Thursday, June 26, 2008

Dangerous New Chris Anderson Theory: We No Longer Need Logic

While I do not know Chris Anderson, editor-in-chief of Wired Magazine, I would imagine he is a decent fellow. And by any measure, he is a smart fellow. But the purpose of this piece is to attempt to stop an idea that he is promoting that I consider to be neither decent, nor smart.

First, as many of you know, I have, in the past, taken Chris to task for what I called the voodoo economics of his theories around the idea that everything digital will be free, and how wonderful that will be. And yet, regardless of what I may say, there are many defenders of his theories around free.

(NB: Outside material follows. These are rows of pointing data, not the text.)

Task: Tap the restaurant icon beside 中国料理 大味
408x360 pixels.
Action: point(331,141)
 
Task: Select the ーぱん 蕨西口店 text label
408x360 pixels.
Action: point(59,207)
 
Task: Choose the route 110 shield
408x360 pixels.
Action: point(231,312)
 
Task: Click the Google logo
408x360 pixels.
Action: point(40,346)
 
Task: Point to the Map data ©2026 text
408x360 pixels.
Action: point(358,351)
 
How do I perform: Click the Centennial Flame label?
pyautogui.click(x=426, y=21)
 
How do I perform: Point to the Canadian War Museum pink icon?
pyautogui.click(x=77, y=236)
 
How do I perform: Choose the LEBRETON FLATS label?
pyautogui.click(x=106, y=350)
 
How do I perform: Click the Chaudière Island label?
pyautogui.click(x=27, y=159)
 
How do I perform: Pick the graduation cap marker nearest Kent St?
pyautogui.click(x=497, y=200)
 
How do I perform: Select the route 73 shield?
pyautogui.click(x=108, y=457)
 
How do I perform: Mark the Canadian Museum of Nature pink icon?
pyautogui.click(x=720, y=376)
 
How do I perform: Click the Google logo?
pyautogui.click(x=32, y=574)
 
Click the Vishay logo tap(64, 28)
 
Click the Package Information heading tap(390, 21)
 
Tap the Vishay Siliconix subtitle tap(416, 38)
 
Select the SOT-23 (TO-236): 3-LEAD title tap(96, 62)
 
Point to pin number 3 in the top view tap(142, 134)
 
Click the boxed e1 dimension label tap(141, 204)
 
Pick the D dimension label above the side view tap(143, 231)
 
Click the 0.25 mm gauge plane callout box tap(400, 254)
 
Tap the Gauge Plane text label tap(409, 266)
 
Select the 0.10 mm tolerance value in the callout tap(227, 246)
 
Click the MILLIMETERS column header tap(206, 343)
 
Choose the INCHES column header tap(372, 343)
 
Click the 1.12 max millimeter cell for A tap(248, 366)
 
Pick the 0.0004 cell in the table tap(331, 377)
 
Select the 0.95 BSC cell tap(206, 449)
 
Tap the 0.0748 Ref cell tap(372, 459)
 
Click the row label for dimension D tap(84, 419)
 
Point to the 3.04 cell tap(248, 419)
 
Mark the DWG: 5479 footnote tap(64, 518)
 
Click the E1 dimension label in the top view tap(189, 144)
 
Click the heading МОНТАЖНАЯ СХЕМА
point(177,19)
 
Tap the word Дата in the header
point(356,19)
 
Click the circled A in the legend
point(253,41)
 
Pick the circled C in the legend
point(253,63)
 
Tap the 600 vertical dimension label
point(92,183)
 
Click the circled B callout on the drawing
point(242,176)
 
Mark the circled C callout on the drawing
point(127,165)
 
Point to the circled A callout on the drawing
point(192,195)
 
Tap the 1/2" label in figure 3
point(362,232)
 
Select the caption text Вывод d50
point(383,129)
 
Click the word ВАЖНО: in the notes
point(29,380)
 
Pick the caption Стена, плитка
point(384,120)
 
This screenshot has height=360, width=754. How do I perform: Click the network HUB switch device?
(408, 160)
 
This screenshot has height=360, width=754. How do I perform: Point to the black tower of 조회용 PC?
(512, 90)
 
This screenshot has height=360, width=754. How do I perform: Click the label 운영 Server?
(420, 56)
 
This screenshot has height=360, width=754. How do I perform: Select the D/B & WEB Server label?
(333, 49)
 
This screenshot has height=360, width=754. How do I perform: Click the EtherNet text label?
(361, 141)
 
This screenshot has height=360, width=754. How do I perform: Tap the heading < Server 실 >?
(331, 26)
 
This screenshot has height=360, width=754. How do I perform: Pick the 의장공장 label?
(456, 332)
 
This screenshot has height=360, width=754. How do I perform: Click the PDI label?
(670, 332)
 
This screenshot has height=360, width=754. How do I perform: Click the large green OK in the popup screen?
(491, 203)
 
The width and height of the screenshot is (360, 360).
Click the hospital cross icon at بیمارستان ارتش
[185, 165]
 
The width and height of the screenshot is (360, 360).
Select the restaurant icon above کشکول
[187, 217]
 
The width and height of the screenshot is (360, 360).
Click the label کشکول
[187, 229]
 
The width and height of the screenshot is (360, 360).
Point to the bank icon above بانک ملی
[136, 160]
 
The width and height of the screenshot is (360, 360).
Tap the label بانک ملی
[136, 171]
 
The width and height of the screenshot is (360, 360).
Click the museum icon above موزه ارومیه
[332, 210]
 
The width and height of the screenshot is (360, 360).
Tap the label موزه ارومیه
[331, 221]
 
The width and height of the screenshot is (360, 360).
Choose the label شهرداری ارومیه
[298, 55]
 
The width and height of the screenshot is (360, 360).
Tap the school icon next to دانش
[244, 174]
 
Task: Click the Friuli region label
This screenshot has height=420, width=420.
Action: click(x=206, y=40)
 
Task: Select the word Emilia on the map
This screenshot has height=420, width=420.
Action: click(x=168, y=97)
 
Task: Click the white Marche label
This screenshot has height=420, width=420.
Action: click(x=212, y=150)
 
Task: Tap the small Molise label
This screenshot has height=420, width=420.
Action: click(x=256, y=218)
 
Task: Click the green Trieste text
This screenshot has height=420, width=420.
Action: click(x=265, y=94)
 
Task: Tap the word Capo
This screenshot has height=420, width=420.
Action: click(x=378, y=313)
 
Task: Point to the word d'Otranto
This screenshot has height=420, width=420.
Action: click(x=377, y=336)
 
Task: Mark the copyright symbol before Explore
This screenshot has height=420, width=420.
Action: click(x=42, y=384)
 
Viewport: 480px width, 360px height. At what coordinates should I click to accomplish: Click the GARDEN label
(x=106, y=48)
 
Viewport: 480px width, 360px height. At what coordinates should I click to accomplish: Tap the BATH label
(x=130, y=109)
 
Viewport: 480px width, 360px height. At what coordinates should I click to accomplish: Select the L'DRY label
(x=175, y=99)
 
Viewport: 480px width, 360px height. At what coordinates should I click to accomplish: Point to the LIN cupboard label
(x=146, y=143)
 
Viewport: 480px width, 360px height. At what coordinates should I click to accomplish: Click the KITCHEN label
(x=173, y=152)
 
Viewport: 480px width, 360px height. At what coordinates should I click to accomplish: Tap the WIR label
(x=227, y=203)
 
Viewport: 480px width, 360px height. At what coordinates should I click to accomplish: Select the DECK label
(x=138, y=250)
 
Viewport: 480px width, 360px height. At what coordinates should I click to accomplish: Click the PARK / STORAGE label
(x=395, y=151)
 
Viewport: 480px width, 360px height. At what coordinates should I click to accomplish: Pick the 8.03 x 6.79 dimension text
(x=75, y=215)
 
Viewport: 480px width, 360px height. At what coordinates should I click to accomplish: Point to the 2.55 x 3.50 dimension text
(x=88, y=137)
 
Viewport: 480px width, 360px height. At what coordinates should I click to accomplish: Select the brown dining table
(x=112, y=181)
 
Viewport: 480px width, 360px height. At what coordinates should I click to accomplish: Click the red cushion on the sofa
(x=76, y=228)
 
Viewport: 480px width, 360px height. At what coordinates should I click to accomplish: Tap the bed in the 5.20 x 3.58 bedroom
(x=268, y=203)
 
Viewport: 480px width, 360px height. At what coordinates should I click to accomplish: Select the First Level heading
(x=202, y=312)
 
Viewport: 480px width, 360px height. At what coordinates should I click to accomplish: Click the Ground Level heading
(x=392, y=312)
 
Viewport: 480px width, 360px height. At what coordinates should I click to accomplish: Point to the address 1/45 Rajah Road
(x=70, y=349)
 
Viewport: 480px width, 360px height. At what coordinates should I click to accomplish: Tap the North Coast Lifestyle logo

But In the pages of this month's Wired Magazine, Chris proposes a new framework for thinking about science and logic that is so utterly irrational that I cannot imagine any serious thinkers flocking to his side. And yet, despite the ridiculousness of Chris's arguments, they must be addressed, because they may cause serious social harm.

Rather than summarize Chris's thesis, let me just quote him. First, Chris's accurate summary of a core tenet of scientific method:

Scientists are trained to recognize that correlation is not causation, that no conclusions should be drawn simply on the basis of correlation between X and Y (it could just be a coincidence). Instead, you must understand the underlying mechanisms that connect the two. Once you have a model, you can connect the data sets with confidence. Data without a model is just noise.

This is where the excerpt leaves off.